──────── PROVIDED TEXT

It is well settled that extradition proceedings are not considered criminal proceedings that carry the sixth amendment guarantee of assistance of counsel. See, e.g., Judd v. Vose, 813 F.2d 494, 497 (1st Cir. 1987), and Caltagirone v. Grant, 629 F.2d 739, 748 n. 19 (2d Cir. 1980). See also McDonald v. Burrows, 731 F.2d 294, 297 (5th Cir. 1984), cert. denied, 469 U.S. 852, 105 S. Ct. 173, 83 L. Ed. 2d 108 (1984), and United States ex rel. Calhoun v. Twomey, 454 F.2d 326, 328 (7th Cir. 1971) (same holding as to extradition proceedings, but with respect to sixth amendment right to speedy trial). Indeed, Mr. Chewning does not argue that the sixth amendment guaranteed the assistance of counsel at the extradition hearing. His argument is, rather, that by asking a lawyer to represent him at the extradition hearing, he asserted his right to counsel for all subsequent events where that right would be applicable, specifically, the police-initiated interrogations that took place after the extradition hearing.
In his state trial court proceedings, Mr. Chewning moved to suppress the statements that he had made to the Iowa police officers. At a hearing on that motion, the public defender from Utah testified that he was at the jail on the day that "Mr. Chewning was on the court calendar charged as a fugitive from justice" and that Mr. Chewning "said he wanted to talk to an attorney." After meeting with Mr. Chewning for " [t]en to fifteen minutes," the public defender agreed "to go ahead and represent [Mr. Chewning] simply as a convenience to the court, to make sure [Mr. Chewning] understood his rights as to extradition." The public defender further noted that " [w]e had the extradition forms there. Whenever we have a fugitive case, the extradition forms are already prepared so if the person wants to waive extradition, we can go through the forms there and they sign them in front of the judge." The public defender further stated that " [w]e went through the form item by item and I made sure he understood his rights concerning extradition, and what he could do if he did not want to waive extradition." At the extradition hearing, the public defender told the court "that we were representing [Mr. Chewning]." After the hearing, the public defender "had no further contact" with Mr. Chewning.

────────────────

> [SET TASKS]:
**A.** In the extradition opinion excerpt, how long did the public defender meet with Mr. Chewning before agreeing to represent him?
**B.** Decide whether each statement agrees with the extradition opinion excerpt, and back each yes or no with its exact words: (i) Mr. Chewning argues that the sixth amendment guaranteed him a lawyer at the extradition hearing. (ii) In fugitive cases, the extradition forms are prepared ahead of time. (iii) The public defender stayed in contact with Mr. Chewning after the hearing.
**C.** Carry on the extradition opinion excerpt from its last sentence.

──────── DATA LINES

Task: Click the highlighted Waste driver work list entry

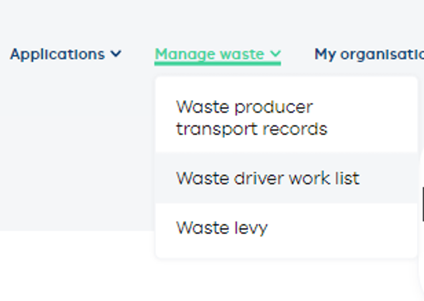Action: [x=268, y=178]
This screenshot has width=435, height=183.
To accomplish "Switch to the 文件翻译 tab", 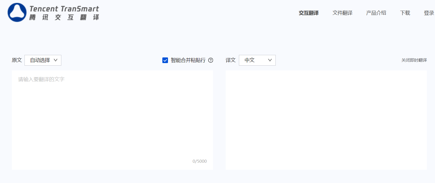I will pyautogui.click(x=342, y=13).
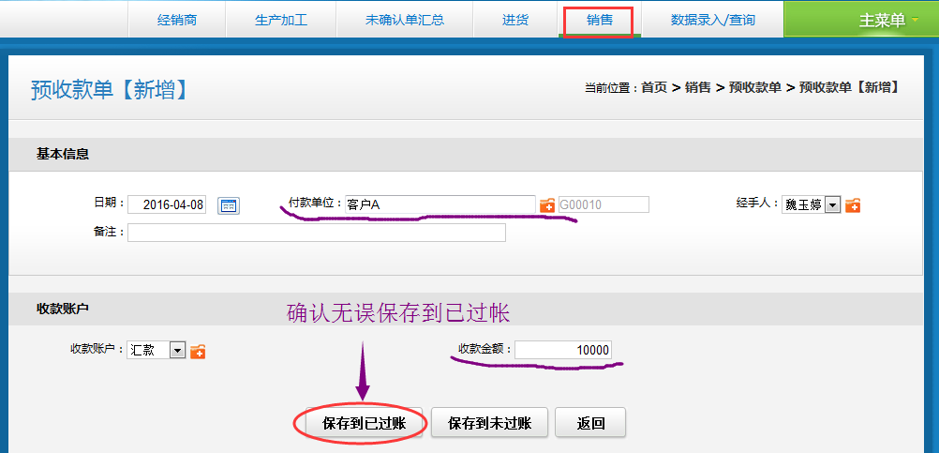Viewport: 939px width, 453px height.
Task: Focus the 备注 remarks text field
Action: click(x=317, y=233)
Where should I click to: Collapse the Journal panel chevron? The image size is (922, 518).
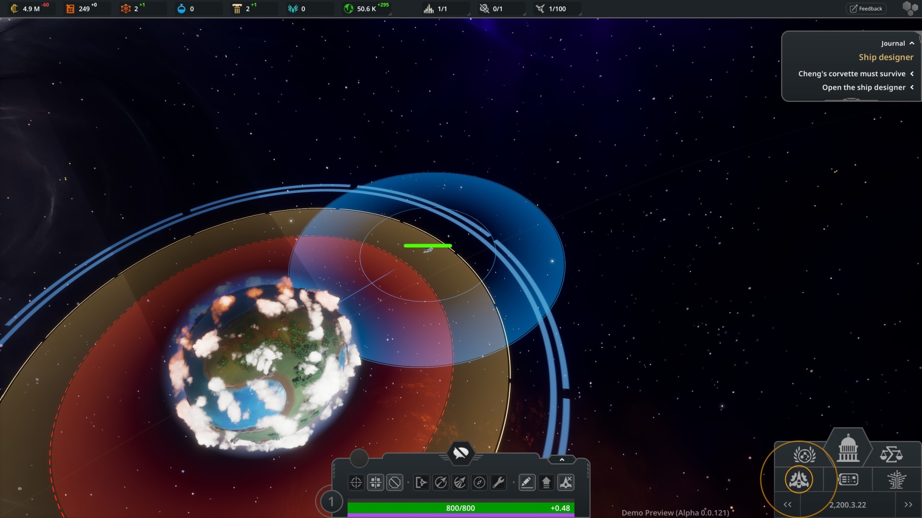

────────────────

> [EXPECTED ANSWERS]:
**A.** Ten to fifteen minutes.

**B.**
(i) No: "Mr. Chewning does not argue that the sixth amendment guaranteed the assistance of counsel at the extradition hearing."
(ii) Yes: "the extradition forms are already prepared"
(iii) No: "had no further contact"

**C.**
On cross-examination, the public defender acknowledged that he never "advised [Mr. Chewning] not to speak with anyone until [Mr. Chewning] was returned to Iowa and had an attorney [there]," stating that "it never came up.... He told me he wanted to waive the extradition. We did not discuss the facts of the case at all." The public defender said in addition that " [w]e weren't representing [Mr. Chewning] on the murder charge" and that the role of the public defender's office "was confined only to the question of extradition." Mr. Chewning apparently did not testify at the hearing on his motion to suppress. (We do not have the state trial court records, but the parties submitted a joint appendix with transcript excerpts. No testimony from Mr. Chewning appears in those excerpts, nor does the state trial court refer to any such testimony in its order denying the motion to suppress.)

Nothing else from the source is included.